A project is taking shape that could offer an affordable means of reaching billions of tons of deep-lying coal deposits without causing irreparable harm to the environment.
Coal has become the ugly sister of power sources, condemned as old-fashioned, ultra-polluting and excessively costly to mine, given that we have exhausted the most easily accessible supplies.
Yet beneath the Firth of Forth, in a coalfield of more than 200 square miles, a project is taking shape that, if successful, would offer an affordable means of reaching billions of tons of deep-lying coal deposits without causing irreparable harm to the environment.
The Firth of Forth field is so deep – 500 metres or more beneath the surface – that it has not been cost-effective to mine. The attraction of exploiting it has further diminished because of the link between global warming and fossil fuels.
The new scheme, however, would couple two recently improved technologies – underground coal gasification and fuel cells. Rather than having the coal dug out, oxygen and water would be pumped down the mine to create a white-hot chemical reaction that turned the coal into gas. This process would not only generate electricity more efficiently than wind, nuclear or conventional gas and coal power plants, but would enable the capture and storage of more than 99 per cent of the CO2 contained in the fuel before it escaped into the atmosphere.
The construction of such a carbon capture and storage (CCS) facility means that environmental objections to using coal as a fuel would be dramatically diluted. Equally, it would enable much more of the world’s remaining coal deposits to be mined – in Britain alone there are an estimated 17 billion tons suitable for the CCS process.
Coal has been a driving force of the world economy since the Industrial Revolution, and with China, India and the United States sitting on huge reserves, it is expected to remain so for decades, or even centuries, to come. China and the US, the world’s two biggest greenhouse gas producers, both rely heavily on coal – China, which burnt 2.74 billion tons in 2008, obtains 80 per cent of its electricity from coal, while the US derives 65 per cent.
Annual world consumption of coal is more than 6.5 billion tons, which by 2030 is forecast to rise to 10 billion tons. Scientists have repeatedly given warning that if emissions from fossil fuels continue to rise, there will be little hope of avoiding catastrophic levels of climate change – unless the carbon dioxide can be captured and stored.

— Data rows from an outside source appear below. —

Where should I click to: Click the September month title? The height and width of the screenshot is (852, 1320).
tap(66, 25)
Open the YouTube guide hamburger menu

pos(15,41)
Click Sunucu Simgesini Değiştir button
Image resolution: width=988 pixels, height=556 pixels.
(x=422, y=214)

At the Firth of Forth field, this could be done quite simply. First, the gas produced from the so-called “flash-frying” of the coal would be piped to the surface and cleaned of contaminants. Then it could be run through a traditional generator. But there is a more effective alternative, which involves the gas being separated into two streams. One would consist of hydrogen, which could be fed into high-efficiency fuel cells to be turned into electricity; the other would be the carbon dioxide, for storage. The key to the process is low-cost, alkaline fuel cells, developed by AFC Energy Ltd, which turn hydrogen into electricity, with water as a by-product.
Such is the potential of the scheme that despite its use of coal, usually a guarantee of the environmentalists’ ire, it has won the approval of Friends of the Earth. Neil Crumpton, the FoE’s energy specialist, describes it as an opportunity to “demonstrate carbon capture technologies without the excuse of claiming to need to build a massive, new coal power station”.
With a deal having been struck between Thornton New Energy, which has the licence for the gasification, and Waste2Tricity, which holds the rights to the fuel cells, the scheme is expected to be providing electricity for 25,000 homes by 2012.
“If it all works as planned, it will be a phenomenal step forward,” says Ian Arbon, Waste2Tricity’s newly appointed chairman and a professor of alternative energy at Newcastle University. “It’s the first really sustainable way of developing power from coal that I’ve come across. It’s one of the most exciting things I’ve ever seen.”